(──っ!!?)
驚きに口から空気を漏らした俺は、残り少なくなってしまった酸素を求めて海面へと浮上した。
「……直哉っ!!! 本当に人魚がいるっ!!!」
「えっ!!? ……ま、マジかよっ!!?」
「マジだって!!! いいから来てみろよっ!!!」
興奮気味にそう伝えると、再び海の中へと潜って人魚の姿を探す。先程と変わらぬ場所に留まっていた人魚は、そんな俺に向けて優しく微笑むと手招きをした。
その姿は噂に違わぬ美しさで、一瞬で魅了された俺は夢うつつに人魚の元へと近付いた。
目の前にやって来た俺に向けてニッコリと微笑むと、その右手をかざして俺の頬に優しく触れた人魚。その姿はまさに”絶世の美女”そのもので、放心状態になった俺は目の前の人魚を呆然と見つめた。
──と、その時。
突然背後からグイッと腕を掴まれ、驚きに振り返ってみると直哉と視線がぶつかる。何やら焦ったような表情を見せる直哉は、そのまま俺の腕を引くと海面目指して浮上してゆく。
名残惜しさを感じながら後ろを振り返って見てみると、俺に向けて手招きをしている人魚。そんな人魚の近くに今すぐ戻りたくて、必死にもがいてみるも俺の腕をガッチリと掴んだ直哉は決して離そうとしない。
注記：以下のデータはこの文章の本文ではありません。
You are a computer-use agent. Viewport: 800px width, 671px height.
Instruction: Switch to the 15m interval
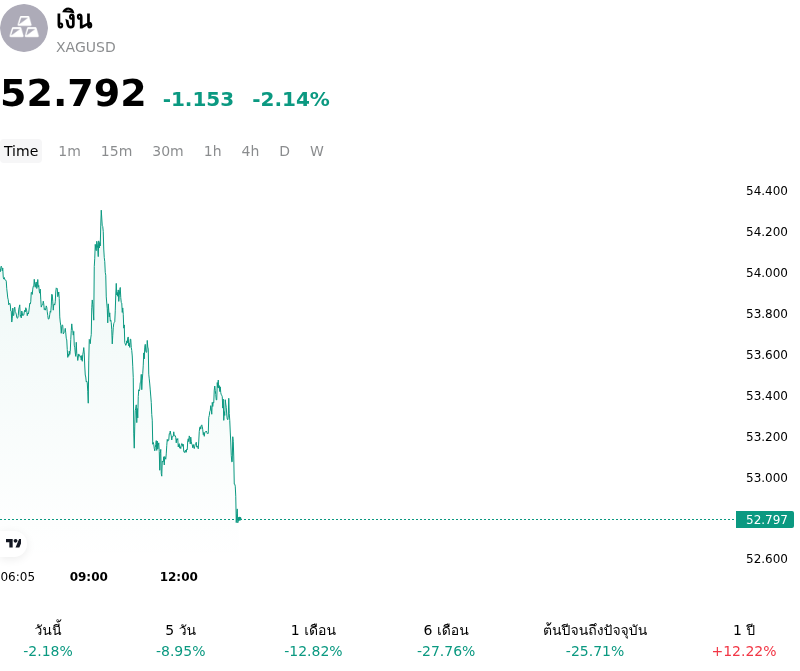116,151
仕方なく直哉と共に海面へと浮上した俺は、大きく空気を吸い込むと一気に捲し立てた。
「……っ、なんだよ!! 邪魔するなよっ!!! せっかく人魚に会えたのに見失ったらどーすんだよっ!!!!」
そんな俺を前に、顔面蒼白な顔を見せた直哉は息も絶え絶えに口を開いた。
「……ま、マジで言ってんのかよ!? ”アレ”のどこが人魚なんだよ……っ!!?」
「……!? どー見たって人魚だったろ!!? お前こそ何言ってるんだよっ!!!」
「いや……っ、”アレ”はどう見たって──」
「もう邪魔するなよなっ!!」
「……ちょっ! 涼太っ!!!」
直哉の制止を振り解くと、俺はそのまま再び海の中へと潜ってゆく。先程と同じ場所に留まっている人魚の姿を見つけると、心の中でホッと安堵の息を吐く。